TASK DESCRIPTION
Take the line that has "This screenshot has height=846, width=1400." in it and every line after it to the end of the entries, and reproduce them exactly.

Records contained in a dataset
···

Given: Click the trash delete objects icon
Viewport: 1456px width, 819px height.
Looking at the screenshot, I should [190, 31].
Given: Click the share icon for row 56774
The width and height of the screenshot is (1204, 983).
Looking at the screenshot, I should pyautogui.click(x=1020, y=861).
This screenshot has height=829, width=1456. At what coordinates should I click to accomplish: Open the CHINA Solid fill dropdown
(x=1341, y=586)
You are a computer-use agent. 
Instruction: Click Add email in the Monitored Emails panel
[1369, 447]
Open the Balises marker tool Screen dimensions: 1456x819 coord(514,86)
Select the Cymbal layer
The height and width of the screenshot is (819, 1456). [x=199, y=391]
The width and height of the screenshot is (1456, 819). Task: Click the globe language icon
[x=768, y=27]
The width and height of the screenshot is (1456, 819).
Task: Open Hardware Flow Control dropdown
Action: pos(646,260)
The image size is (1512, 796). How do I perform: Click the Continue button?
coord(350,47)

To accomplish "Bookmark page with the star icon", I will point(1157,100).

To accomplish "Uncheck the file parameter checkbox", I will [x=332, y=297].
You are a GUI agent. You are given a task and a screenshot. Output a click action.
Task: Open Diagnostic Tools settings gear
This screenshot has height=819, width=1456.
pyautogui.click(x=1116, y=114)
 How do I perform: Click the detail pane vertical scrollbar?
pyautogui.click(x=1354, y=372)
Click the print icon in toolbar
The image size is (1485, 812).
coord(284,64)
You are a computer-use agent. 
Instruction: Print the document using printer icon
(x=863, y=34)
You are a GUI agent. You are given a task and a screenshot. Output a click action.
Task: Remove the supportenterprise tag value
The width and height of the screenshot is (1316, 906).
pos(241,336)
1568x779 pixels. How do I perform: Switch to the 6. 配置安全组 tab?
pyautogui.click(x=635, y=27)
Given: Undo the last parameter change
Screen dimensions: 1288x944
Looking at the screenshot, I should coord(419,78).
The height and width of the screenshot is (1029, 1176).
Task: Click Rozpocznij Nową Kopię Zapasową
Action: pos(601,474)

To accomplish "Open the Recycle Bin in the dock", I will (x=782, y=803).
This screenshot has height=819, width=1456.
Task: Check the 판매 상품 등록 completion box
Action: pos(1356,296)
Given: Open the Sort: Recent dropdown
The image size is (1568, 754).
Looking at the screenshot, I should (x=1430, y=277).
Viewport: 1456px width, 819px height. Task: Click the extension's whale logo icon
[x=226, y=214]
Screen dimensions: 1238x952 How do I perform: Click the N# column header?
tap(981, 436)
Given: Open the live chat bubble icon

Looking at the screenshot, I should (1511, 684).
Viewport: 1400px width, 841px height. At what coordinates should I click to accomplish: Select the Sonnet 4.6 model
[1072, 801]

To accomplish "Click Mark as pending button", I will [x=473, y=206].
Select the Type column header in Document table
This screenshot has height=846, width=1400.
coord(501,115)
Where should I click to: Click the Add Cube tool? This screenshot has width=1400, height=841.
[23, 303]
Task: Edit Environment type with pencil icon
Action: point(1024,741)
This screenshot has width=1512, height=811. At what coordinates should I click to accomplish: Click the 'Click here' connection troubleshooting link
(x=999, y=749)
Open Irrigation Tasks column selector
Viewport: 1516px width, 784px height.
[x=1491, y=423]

···

SOLUTION TO THIS PROBLEM
This screenshot has height=846, width=1400.
coord(501,115)
Where should I click to: Click the Add Cube tool? This screenshot has width=1400, height=841.
[23, 303]
Task: Edit Environment type with pencil icon
Action: point(1024,741)
This screenshot has width=1512, height=811. At what coordinates should I click to accomplish: Click the 'Click here' connection troubleshooting link
(x=999, y=749)
Open Irrigation Tasks column selector
Viewport: 1516px width, 784px height.
[x=1491, y=423]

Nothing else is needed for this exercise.